But whatever may be its natural gentleness and docility, the temper of an elephant is seldom to be implicitly relied on in a state of captivity and coercion. The most amenable are subject to occasional fits of stubbornness; and even after years of submission, irritability and resentment will unaccountably manifest themselves. It may be that the restraints and severer discipline of training have not been entirely forgotten; or that incidents which in ordinary health would be productive of no demonstration whatever, may lead, in moments of temporary illness, to fretfulness and anger. The knowledge of this infirmity led to the popular belief recorded by PHILE, that the elephant had two hearts, under the respective influences of which it evinced ferocity of gentleness; subdued by the one to habitual tractability and obedience, but occasionally roused by the other to displays of rage and resistance.[1]
[Footnote 1:
[Greek:
“Diples de phasin euporesai kardias
Kai te men einai thumikon to therion
Eis akrate kinesin erethismenon,
Te de prosenes kai thrasytetos xenon.
Kai pe men auton akroasthai ton logon
Ous an tis Indos eu tithaseuon legoi,
Pe de pros autous tous nomeis epitrechein
Eis tas palaias ektrapen kakoupgias.”]
PHILE, Expos.
de Eleph., l. 126, &c.]
In the process of taming, the presence of the tame ones can generally be dispensed with after two months, and the captive may then be ridden by the driver alone; and after three or four months he may be entrusted with labour, so far as regards docility;—but it is undesirable, and even involves the risk of life, to work an elephant too soon; it has frequently happened that a valuable animal has lain down and died the first time it was tried in harness, from what the natives believe to be “broken heart,”—certainly without any cause inferable from injury or previous disease.[1] It is observable, that till a captured elephant begins to relish food, and grow fat upon it, he becomes so fretted by work, that it kills him in an incredibly short space of time.

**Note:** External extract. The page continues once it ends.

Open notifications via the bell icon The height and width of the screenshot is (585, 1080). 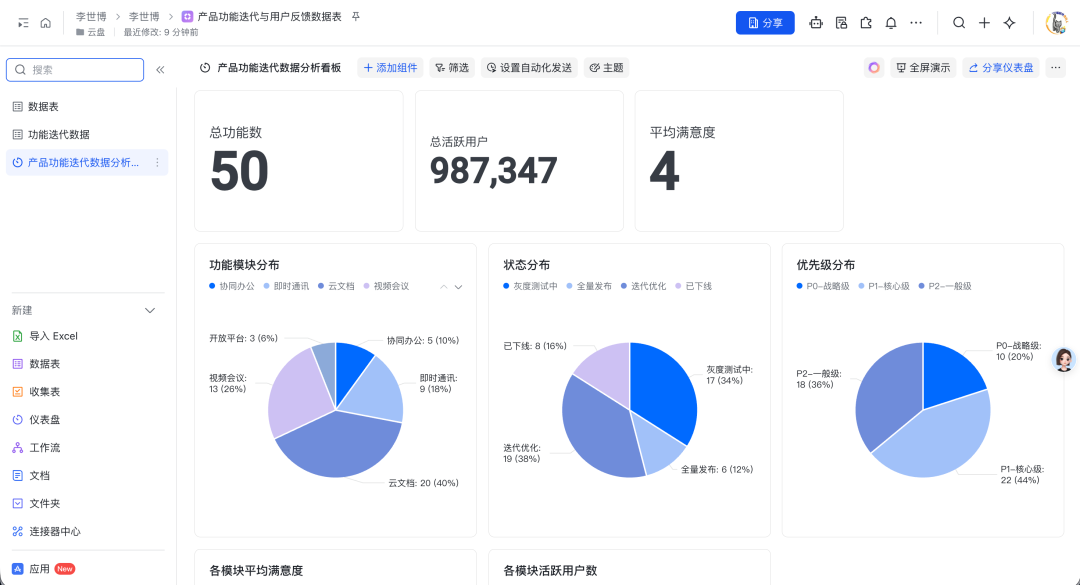point(890,22)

[Footnote 1: Captain YULE, in his Narrative of an Embassy to Ava in 1855, records an illustration of this tendency of the elephant to sudden death; one newly captured, the process of taming which was exhibited to the British Envoy, “made vigorous resistance to the placing of a collar on its neck, and the people were proceeding to tighten it, when the elephant, which had lain down as if quite exhausted, reared suddenly on the hind quarters, and fell on its side—dead!”—P. 104.
Mr. STRACHAN noticed the same liability of the elephants to sudden death from very slight causes; “of the fall.” he says, “at any time, though on plain ground, they either die immediately, or languish till they die; their great weight occasioning them so much hurt by the fall.”—Phil. Trans. A.D. 1701, vol. xxiii. p. 1052.]